Data Modeling


DS220 Data Modeling

  • Analyze requirements
  • Identify entities and relationships
  • Identify queries
  • Specify the schema
  • Optimize, optimize, optimize
  • CQL

Case Study

KillrVideo, Inc.
Problems

  • Scalability
  • Reliability
  • Ease of use

Solutions Attempted
Relational Database Problem

  • Single points of failure
  • Scaling complexity
  • Reliability issues
  • Difficult to serve users worldwide

WHy Cassandra

  • Peers instead of master/slave
  • Linear scale performance
  • Always on reliability
  • Data can be stored geographically close to clients

Keyspaces

Top-level namespace/container
Replication parameters required

CREATE KEYSPACE killrvideo
   WITH replication = {'class': 'SimpleStrategy',
   'replication_factor': 1
   };

Use

  • USE switches between keyspaces
    USE killrvideo ;
    

Tables

  • keyspaces contain tables
  • tables contain data

Primary Keyys

Basic Data types

  • text
  • int
  • UUID (Universally Unique Identifier)
    • Generate via uuid()
    • the third part begin with 4
  • TIMEUUID embeds a TIMESTAMP value
    • Sortable
    • Generate viad now()
    • the third part begin with 1
    • TIMESTAMP
      • Milliseconds since January 1 1970 at 00:00:00 MT
      • Displayed in cqlsh as yyyy-mm-dd HH:mm:ssZ

COPY

  • Imports/exports CSV
    COPY table1 (column1, column2, column3) FROM 'table1data.csv';
    
  • Header parameter skips the first line in the file
    COPY table1 (column1, column2, column3) FROM 'table1data.csv'
    WITH HEADER=true;
    

SELECT

SELECT *
FROM table1;

SELECT column1, column2, column3
FROM table1;

SELECT COUNT(*)
FROM table1;

SELECT *
FROM table1
LIMIT 10;

Exercise 2

Create Keyspaces

 CREATE KEYSPACE killrvideo WITH replication = {'class': 'SimpleStrategy', 'replication_factor': 1};

Create Table

CREATE TABLE videos (
  video_id timeuuid ,
  added_date timestamp ,
  description text ,
  title text ,
  user_id uuid ,
  primary KEY (video_id)
);

Describe Table

DESCRIBE TABLE videos ;

Import CSV file

COPY videos FROM 'videos.csv' WITH HEADER= true ;

Select

SELECT * FROM videos LIMIT 10;

SELECT count(*) FROM videos ;

Exercise 3

USE killrvideo ;

 CREATE TABLE videos_by_title_year (
  title text ,
  added_year int ,
  added_date timestamp ,
  description text ,
  user_id uuid ,
  video_id uuid ,
  primary KEY ((title, added_year))
) ;

COPY videos_by_title_year FROM 'videos_by_title_year.csv' WITH HEADER= true ;

SELECT * FROM videos_by_title_year WHERE title= 'Sleepy Grumpy Cat' and added_year = 2015;

if query the table with only title of added_year, the system will return an error

SELECT * FROM videos_by_title_year WHERE title= 'Sleepy Grumpy Cat' ;

The reason is that, cassandra use partition key to calculate the hash code, and use hash code to find the place of value.

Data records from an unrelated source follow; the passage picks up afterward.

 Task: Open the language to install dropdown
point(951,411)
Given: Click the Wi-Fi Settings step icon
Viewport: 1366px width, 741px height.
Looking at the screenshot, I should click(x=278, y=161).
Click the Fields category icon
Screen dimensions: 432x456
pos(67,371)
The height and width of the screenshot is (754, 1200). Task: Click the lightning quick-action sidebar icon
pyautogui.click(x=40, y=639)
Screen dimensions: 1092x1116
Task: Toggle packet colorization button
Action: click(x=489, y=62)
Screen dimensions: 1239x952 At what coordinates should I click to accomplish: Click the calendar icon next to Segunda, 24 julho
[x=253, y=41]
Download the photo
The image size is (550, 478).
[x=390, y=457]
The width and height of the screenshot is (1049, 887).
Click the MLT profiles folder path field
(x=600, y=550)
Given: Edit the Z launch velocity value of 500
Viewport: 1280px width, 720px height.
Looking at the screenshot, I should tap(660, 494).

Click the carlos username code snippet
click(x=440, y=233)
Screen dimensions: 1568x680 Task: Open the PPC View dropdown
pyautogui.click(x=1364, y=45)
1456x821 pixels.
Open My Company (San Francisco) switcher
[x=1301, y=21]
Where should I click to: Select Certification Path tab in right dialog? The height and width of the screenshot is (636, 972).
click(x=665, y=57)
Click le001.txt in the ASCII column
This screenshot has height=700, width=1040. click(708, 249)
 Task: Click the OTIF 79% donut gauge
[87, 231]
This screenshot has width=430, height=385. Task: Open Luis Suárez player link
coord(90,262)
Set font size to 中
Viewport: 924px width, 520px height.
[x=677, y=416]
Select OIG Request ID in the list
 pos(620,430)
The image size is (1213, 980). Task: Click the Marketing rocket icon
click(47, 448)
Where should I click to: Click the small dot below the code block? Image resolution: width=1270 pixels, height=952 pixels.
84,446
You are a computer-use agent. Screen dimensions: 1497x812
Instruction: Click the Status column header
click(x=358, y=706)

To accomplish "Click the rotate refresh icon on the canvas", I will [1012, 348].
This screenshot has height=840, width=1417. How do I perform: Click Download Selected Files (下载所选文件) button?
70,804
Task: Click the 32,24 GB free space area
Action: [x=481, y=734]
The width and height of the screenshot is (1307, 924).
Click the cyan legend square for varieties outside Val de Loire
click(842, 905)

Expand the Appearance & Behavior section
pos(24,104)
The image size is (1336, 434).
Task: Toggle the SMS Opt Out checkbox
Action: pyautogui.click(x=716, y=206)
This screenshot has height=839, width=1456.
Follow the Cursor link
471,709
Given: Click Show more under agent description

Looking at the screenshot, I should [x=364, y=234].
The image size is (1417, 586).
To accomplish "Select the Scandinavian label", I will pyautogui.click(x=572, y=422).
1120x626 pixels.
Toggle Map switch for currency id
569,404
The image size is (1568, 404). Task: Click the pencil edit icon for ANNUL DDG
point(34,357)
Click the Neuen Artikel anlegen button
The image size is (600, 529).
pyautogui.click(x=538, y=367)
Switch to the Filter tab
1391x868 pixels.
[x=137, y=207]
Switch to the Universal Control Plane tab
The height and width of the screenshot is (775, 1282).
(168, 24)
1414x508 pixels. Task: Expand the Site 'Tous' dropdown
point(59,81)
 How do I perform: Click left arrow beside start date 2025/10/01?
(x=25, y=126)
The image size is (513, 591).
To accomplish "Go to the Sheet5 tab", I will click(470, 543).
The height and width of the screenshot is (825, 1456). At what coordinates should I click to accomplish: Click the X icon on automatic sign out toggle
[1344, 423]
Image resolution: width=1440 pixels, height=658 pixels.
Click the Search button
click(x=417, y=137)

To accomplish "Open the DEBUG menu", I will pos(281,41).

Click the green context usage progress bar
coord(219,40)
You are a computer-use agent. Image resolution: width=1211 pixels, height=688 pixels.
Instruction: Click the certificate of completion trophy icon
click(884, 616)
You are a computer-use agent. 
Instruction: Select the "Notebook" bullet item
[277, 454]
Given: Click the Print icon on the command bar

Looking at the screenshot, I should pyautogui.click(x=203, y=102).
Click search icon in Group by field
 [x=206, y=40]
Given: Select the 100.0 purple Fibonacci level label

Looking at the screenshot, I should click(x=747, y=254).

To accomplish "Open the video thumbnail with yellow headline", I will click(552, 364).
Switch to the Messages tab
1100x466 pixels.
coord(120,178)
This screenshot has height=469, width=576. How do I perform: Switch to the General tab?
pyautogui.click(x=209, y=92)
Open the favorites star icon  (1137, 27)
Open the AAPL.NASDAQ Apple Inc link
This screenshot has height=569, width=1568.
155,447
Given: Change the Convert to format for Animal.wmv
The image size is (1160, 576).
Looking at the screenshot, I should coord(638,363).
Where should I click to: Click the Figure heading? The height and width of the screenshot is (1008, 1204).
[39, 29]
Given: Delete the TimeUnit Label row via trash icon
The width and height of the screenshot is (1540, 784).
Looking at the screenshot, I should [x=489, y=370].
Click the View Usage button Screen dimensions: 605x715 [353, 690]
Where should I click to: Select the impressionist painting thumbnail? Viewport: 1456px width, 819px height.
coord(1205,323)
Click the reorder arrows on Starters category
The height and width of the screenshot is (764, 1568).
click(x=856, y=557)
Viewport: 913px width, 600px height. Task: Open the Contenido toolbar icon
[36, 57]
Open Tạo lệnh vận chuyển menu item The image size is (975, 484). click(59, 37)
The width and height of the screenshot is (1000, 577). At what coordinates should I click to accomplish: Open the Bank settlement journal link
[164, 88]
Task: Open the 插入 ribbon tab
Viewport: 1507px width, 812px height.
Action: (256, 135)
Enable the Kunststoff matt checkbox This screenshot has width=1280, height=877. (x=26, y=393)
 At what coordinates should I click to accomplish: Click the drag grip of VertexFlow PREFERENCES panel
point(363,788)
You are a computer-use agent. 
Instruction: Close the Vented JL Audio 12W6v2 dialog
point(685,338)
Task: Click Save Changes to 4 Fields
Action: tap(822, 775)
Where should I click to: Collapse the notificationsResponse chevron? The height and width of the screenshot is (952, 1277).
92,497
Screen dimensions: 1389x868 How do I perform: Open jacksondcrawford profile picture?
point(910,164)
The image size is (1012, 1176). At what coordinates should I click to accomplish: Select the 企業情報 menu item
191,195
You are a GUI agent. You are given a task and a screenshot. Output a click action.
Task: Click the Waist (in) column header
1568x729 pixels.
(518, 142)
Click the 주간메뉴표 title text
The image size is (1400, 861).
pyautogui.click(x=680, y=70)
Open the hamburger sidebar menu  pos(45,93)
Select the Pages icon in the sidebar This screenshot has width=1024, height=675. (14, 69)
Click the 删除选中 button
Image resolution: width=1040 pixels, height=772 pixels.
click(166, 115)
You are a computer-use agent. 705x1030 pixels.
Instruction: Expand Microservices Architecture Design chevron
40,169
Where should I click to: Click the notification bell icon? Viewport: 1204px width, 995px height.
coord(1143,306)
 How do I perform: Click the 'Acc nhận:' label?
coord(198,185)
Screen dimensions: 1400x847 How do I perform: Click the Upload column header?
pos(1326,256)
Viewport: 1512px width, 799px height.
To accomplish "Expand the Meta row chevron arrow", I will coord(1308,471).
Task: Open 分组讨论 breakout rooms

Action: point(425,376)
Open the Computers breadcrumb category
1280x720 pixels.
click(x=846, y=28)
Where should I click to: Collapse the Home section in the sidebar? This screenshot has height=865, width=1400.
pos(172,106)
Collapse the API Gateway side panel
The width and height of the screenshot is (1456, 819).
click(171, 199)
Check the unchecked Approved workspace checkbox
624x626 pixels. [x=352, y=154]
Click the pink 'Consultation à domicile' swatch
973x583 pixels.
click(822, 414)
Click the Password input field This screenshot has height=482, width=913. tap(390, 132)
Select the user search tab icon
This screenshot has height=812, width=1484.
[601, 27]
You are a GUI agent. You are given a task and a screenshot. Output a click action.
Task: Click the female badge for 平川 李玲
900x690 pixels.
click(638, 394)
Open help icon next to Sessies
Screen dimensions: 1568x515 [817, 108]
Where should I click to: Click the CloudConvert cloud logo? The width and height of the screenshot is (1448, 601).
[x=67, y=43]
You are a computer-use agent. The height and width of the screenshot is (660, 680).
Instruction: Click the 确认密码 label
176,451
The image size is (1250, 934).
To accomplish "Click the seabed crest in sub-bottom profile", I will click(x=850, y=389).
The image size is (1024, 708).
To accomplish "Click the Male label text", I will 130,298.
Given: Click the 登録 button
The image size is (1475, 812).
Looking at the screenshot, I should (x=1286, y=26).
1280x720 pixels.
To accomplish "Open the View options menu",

keyspace --> partition --> clustering columns
Partition keys determine a grouping criteria whereas clustering columns determine ordering criteria

Exercise 4

USE killrvideo ;

CREATE TABLE bad_videos_by_tag_year_table (
  tag text,
  added_year int,
  added_date timestamp,
  title text,
  description text,
  user_id uuid,
  video_id timeuuid,
  PRIMARY KEY ((video_id))
);

DESCRIBE TABLE bad_videos_by_tag_year_table ;

COPY bad_videos_by_tag_year_table (tag, added_year, video_id, added_date, description, title, user_id) FROM 'videos_by_tag_year.csv' WITH HEADER=true;

SELECT count(*) FROM bad_videos_by_tag_year_table ;

DROP TABLE bad_videos_by_tag_year_table ;

with this example, because some video_id are same, thus the following will be treated as upsert for the table. Some records are overlaped.

Recreate a table

CREATE TABLE videos_by_tag_year (
  tag text,
  added_year int,
  video_id timeuuid,
  added_date timestamp,
  description text,
  title text,
  user_id uuid,
  PRIMARY KEY ((tag), added_year, video_id)
) WITH CLUSTERING ORDER BY (added_year DESC);

DESCRIBE TABLE videos_by_tag_year ;

COPY videos_by_tag_year FROM 'videos_by_tag_year.csv' WITH HEADER=true;

SELECT COUNT (*) FROM videos_by_tag_year ;

SELECT * FROM videos_by_tag_year WHERE tag = 'trailer' and added_year = 2015 ;

SELECT * FROM videos_by_tag_year WHERE tag = 'cql' and added_year = 2013 ;

SELECT * FROM videos_by_tag_year WHERE tag = 'cql' and added_year < 2015 ;